Passage présenté »
┌──
Chez les gauchistes post-chrétiens qui ont travaillé nos médias durant 50 ans, il existe une sourde honte de porter la même couleur de peau que le personnage faisant figure d’anti-Christ idéal : Adolf Hitler. Et du racisme pratiqué par les Blancs nous sommes donc passés au racisme anti-Blancs assumé. Pour son malheur médiatique, Israël, avec Tsahal, est devenu le dernier des maudits Blancs. Un Blanc au carré ! Le drame du juif, c’est sa boiterie face à l’histoire : à l’époque du nationalisme triomphant, il était apatride, et voilà qu’à l’heure du « dénationalisme », il est celui qui défend un État-nation occidental ghettoïsé, pogromisé et nazifié.

Et dès l’instant où le juif a déchu d’être une victime, dès l’instant où il est devenu blanc en protégeant ses frontières et en remportant des victoires militaires, le Palestinien a remplacé dans ce fantasme délirant l’héritier du juif en pyjama rayé.

Certains islamistes présents sur le sol français à la suite des vagues d’immigration successives au cours des dernières décennies ont pourtant tenu un rôle de bourreau, comme ce fut le cas lors des tueries de Mohamed Merah, de Charlie Hebdo, au Bataclan, à Nice… Comment analysez-vous cette mansuétude de l’extrême gauche médiatique à leur endroit ?

Vous êtes ici sur le terrain des faits, sur lequel il est indubitable que ces musulmans-là se sont conduits comme d’horribles bourreaux. En revanche, aux yeux de l’idéologie médiatique encore assez dominante, ils sont peut-être coupables, mais pas détestables.
└──
Lignes de données »
┌──
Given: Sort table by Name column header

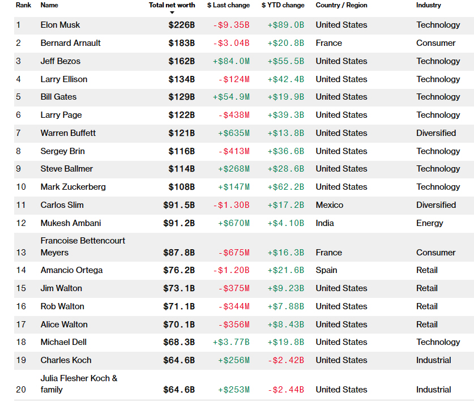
└──
Consigne 1 » Dans le passage présenté, relevez les tueries évoquées comme exemples du rôle de bourreau tenu par certains islamistes.
Consigne 2 » Recopiez un extrait du passage présenté : partez des mots "Et dès l’instant" et arrêtez-vous après les mots "en pyjama rayé.".
Consigne 3 » Prolongez l'entretien sur l'extrême gauche médiatique en reprenant après sa dernière phrase.

Réponse rédigée 1 »
- les tueries de Mohamed Merah
- Charlie Hebdo
- le Bataclan
- Nice

Réponse rédigée 2 »
Et dès l’instant où le juif a déchu d’être une victime, dès l’instant où il est devenu blanc en protégeant ses frontières et en remportant des victoires militaires, le Palestinien a remplacé dans ce fantasme délirant l’héritier du juif en pyjama rayé.

Réponse rédigée 3 »
Les autorités d’occultation font d’ailleurs tout ce qui est en leur pouvoir pour éviter d’aborder les exactions commises par des non-Blancs, quand elles ne leur trouvent pas des circonstances atténuantes. Pourquoi taisent-elles les viols commis sur des femmes par des migrants sous OQTF ? Tout simplement parce que ces victimes n’ont pas été violées par des mâles blancs détestables. C’est la seule grille de lecture qui puisse nous permettre de comprendre le drame qui nous arrive.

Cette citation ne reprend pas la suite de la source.